■ Data listing
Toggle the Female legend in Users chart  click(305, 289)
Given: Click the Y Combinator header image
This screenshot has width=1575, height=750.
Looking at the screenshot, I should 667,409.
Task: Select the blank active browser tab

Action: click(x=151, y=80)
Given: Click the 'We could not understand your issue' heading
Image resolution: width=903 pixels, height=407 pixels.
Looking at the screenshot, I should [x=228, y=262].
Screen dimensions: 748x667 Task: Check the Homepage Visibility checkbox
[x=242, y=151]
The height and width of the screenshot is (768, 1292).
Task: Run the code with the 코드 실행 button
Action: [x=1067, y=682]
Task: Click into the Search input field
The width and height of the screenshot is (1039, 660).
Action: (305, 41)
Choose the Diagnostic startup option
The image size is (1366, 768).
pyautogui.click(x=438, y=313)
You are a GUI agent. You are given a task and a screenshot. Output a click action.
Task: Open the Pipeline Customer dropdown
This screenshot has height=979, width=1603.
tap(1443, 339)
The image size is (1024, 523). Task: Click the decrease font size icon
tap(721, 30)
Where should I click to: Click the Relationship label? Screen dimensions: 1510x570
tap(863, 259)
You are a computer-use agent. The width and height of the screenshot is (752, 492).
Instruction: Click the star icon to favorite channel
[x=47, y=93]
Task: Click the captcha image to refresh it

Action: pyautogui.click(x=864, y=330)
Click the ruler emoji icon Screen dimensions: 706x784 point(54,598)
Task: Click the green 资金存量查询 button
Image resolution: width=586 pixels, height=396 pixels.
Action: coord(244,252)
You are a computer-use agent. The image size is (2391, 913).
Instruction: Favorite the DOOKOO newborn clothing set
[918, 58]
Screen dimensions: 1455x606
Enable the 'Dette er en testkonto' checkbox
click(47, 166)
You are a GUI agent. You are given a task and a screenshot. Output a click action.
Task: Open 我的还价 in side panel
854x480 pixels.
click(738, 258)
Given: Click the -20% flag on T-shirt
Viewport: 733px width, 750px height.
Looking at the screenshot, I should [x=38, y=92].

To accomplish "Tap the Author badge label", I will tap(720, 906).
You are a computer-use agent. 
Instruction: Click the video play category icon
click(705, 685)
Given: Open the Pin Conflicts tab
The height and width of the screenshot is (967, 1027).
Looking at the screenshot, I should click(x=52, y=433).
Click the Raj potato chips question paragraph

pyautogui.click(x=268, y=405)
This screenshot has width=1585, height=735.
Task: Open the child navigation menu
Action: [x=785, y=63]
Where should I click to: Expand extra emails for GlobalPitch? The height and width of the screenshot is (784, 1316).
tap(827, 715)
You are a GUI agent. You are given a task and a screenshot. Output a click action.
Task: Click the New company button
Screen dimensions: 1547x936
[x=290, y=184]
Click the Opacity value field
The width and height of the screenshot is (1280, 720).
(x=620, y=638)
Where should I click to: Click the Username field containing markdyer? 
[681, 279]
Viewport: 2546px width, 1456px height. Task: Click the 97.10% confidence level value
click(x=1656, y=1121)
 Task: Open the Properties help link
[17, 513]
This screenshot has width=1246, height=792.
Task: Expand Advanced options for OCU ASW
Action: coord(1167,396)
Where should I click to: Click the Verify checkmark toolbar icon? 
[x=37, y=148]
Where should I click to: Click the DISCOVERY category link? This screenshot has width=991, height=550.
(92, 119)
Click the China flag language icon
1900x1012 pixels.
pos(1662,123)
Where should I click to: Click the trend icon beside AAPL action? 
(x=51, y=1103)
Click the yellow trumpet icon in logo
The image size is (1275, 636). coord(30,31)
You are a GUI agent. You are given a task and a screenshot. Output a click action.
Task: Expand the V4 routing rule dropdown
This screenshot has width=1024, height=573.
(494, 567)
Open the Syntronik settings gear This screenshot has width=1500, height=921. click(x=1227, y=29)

■ Your objective
Transcribe, please, every line from the first line of the listing above through the line with "Given: Click the 'We". Keep both ends and nothing else.

■ Answer for this exercise
Toggle the Female legend in Users chart  click(305, 289)
Given: Click the Y Combinator header image
This screenshot has width=1575, height=750.
Looking at the screenshot, I should 667,409.
Task: Select the blank active browser tab

Action: click(x=151, y=80)
Given: Click the 'We could not understand your issue' heading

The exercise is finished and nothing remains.